YORK, Maine — Marijuana advocates will turn in the petitions necessary to overcome a Board of Selectmen vote and place a legalization referendum on the York ballot, supporters of the measure announced Tuesday.
The Marijuana Policy Project, which successfully campaigned for a legalization ordinance in Portland last fall, announced on Tuesday it would submit more than 900 signatures to York Town Hall on Wednesday afternoon.
Members of the group had turned in approximately 200 signatures in June, about double the amount necessary to put the legalization measure before the town’s Board of Selectmen, who then could have placed the referendum on the November ballot.
But last month, the board voted 3-2 against putting the question on the ballot, forcing marijuana legalization supporters to collect another 400-plus signatures to override the selectmen’s opposition.
In York, 641 signatures of registered town voters are necessary to put a referendum to a townwide vote without selectmen approval.

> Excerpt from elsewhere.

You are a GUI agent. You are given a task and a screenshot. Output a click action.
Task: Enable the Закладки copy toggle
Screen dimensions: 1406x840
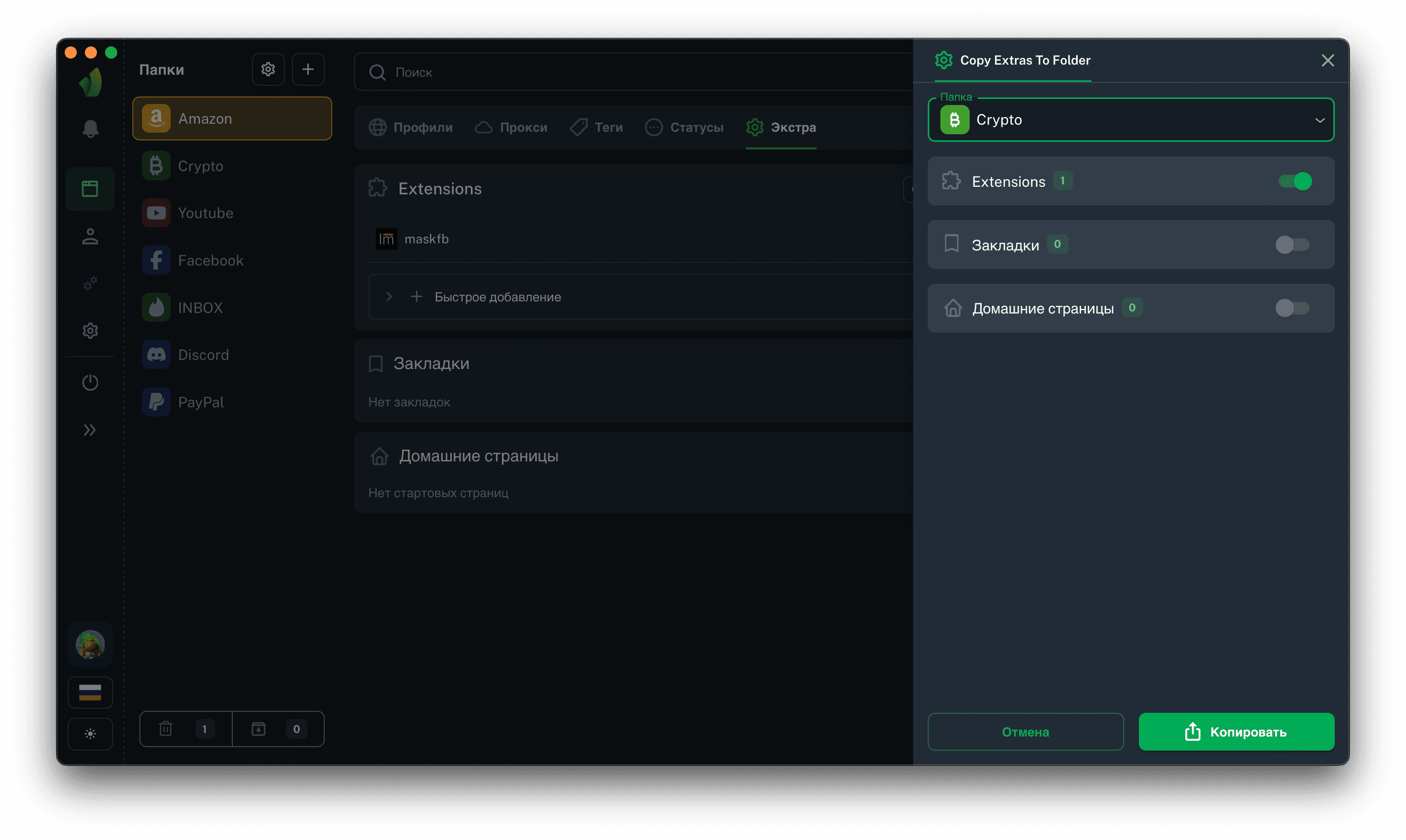[1292, 245]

David Boyer, Maine political director for the Marijuana Policy Project, said on Tuesday that York Selectman Robert Nowell, one of the two who voted to put the question on the ballot, will join his group for a 2 p.m. news conference on Wednesday to celebrate the submittal of petitions.
“Clearly, voters in York are interested in the prospect of adopting a more sensible marijuana policy,” said Boyer in a statement Tuesday. “People are fed up with laws that punish adults for using a substance that is objectively less harmful than alcohol. We look forward to continuing the discussion we began with voters during the petition drive.”
York Police Chief Douglas Bracy was among those to urge York selectmen to vote against putting the legalization measure on the ballot.
“It’s a huge problem in our society,” Bracy told selectmen at the time. “Every one of us knows someone who has been impacted by this. I have good friends and relatives who have been through rehab.”
Board Chairwoman Mary Andrews, one of three who voted against placing the question on the ballot, said supporting legalization would put her at odds with her oath to uphold state and federal laws, which still prohibit recreational use of the drug.
Boyer’s organization also is pursuing legalization ordinances in South Portland and Lewiston and has made it clear the municipal-level efforts are precursors to a statewide legalization push in 2016.
As is the case in Portland, the marijuana ordinances that petitioners are proposing in the other three communities would apply to adults over the age of 21 and would maintain prohibitions on public use or display of the drug.
Unlike in Portland, however, where the ordinance legalized possession of 2.5 ounces of pot, the petition drives in York, South Portland and Lewiston are seeking to legalize possession of one ounce.
Portland police and state prosecutors have maintained that, despite the local ordinance legalizing pot in Portland, they still are obligated to enforce state and federal laws outlawing the drug, leaving the referendum vote there largely as a ceremonial or advisory one.
Use of marijuana for medical purposes has been legal in Maine since 1999, with larger-scale dispensaries of medical marijuana legal since 2009. The measure in Portland, as well as those proposed in the other three municipalities, would nominally legalize possession and use of the drug recreationally.